Is it not exactly of a colonialist mindset to categorize certain islands as typical and others as atypical? Is it not self-defeatist to streamline atypical islands into a model of islandness built largely on typical islands? Worse still, is when a researcher makes token efforts to engage ritualistically with island studies literature simply in order to get published internationally and then be able to reap rewards at home. There is also, however, a danger to exaggerating the uniqueness of non-western island experiences in order to appear sufficiently decolonial in the west. Indeed, such a practice may allow a researcher to reap double rewards, not only fitting into the critical decolonial scholarship (a relatively slender segment of Western academia) but also aligning with the dominant ideology at home, so long as the target is kept relentlessly and safely on the west.

At the time of writing these lines of criticism, I am reflecting more on my own research practice than those of my compatriots. But this is not just about the solipsism of a fringe intellectual. I honestly believe that ethical decolonial research in the present era needs to start from a ruthless interrogation of the researcher’s own vested interest, as it is shaped and crisscrossed by overlapping power structures and through intersectional forces. In the context of island studies undertaken by non-western researchers, these structures and forces include primarily a cultural obsession with more ‘typical’, research-worthy islands and island figures, journals’ demands for engagement with literature from the field, the symbolic and material benefits that come with publishing in high-ranking international journals, the writing and editing strategies consciously or unconsciously adopted in accordance with these interests, the presumptuous dismissal of the relevance of island studies in one’s own culture, and (equally problematically) the pretense that islands are significant in that culture.

Concluding remarks

From the window of my bedroom, at this moment, I have a half-blocked view of a sea dotted with islets, lighthouses and ships. Despite the irrefutable existence of these marine geographies, the following questions keep nagging at me: Are islands really that important in my culture? If they are, why the paucity of scholarly attention? And if they are not, what is the point of writing about them? How can I justify my relatively lone engagement in a field that sounds somewhat esoteric to scholarly ears even in my own culture?

It was and perhaps still is true that islands are not central to China’s overwhelmingly centripetal continental culture. If one is really committed to doing island studies about and in China, one must start by acknowledging (though not necessarily accepting) this premise.
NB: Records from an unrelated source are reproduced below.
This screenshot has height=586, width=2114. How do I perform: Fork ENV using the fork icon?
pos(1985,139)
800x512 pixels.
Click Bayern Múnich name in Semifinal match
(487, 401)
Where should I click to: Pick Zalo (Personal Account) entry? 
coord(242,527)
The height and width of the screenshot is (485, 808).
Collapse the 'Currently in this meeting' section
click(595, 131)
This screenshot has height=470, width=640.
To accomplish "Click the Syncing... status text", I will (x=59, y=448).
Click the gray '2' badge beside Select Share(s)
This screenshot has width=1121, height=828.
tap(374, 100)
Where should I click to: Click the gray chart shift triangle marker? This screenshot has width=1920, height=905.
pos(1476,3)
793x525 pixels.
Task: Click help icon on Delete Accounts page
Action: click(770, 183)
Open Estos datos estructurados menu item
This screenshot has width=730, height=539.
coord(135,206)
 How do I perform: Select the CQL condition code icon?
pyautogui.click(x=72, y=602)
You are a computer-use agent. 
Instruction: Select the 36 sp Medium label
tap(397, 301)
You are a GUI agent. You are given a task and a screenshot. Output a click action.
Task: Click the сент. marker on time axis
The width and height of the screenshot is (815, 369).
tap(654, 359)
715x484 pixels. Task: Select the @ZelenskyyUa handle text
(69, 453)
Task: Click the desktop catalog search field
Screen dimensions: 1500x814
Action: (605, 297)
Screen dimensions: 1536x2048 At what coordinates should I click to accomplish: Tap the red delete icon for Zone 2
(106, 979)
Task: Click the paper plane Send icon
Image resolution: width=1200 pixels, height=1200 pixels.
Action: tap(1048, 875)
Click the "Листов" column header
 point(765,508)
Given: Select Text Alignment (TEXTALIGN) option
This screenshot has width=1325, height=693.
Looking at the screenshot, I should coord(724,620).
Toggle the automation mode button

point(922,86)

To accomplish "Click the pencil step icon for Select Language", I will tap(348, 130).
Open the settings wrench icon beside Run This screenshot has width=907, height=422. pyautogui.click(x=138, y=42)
The marginal status of islands in Chinese culture does not mean they are unworthy of study. Quite the opposite. It is precisely islands’ marginal status that gives them the potential to rechart Chinese social, cultural, and even political geographies, as long as one guards against the danger of overemphasizing islands’ significance to the culture. This sounds like a rather ambiguous positioning for Chinese researchers dealing in island studies. But surely, reimagining the center from the perspective of the margins is part of the deal? This ‘neither here nor there’ in-betweenness is a necessary condition for and natural corollary of the epistemologically and intellectually decolonized scholar.

All the confusion and criticisms voiced in this paper stem from a critical-reflexive digging into myself as a non-western, mainland-born scholar barging into island studies. Should any colleagues find any parts of this part unfair or uncomfortable, I alone am to blame. At the end of the day, island studies has been a decisive turn in my intellectual trajectory and career, and for this reason, I am grateful to all those that ushered me in and showed me the way.


Funding

This research article was supported by the General Program of the National Social Science Fund of China (Grant No. 19BWW090).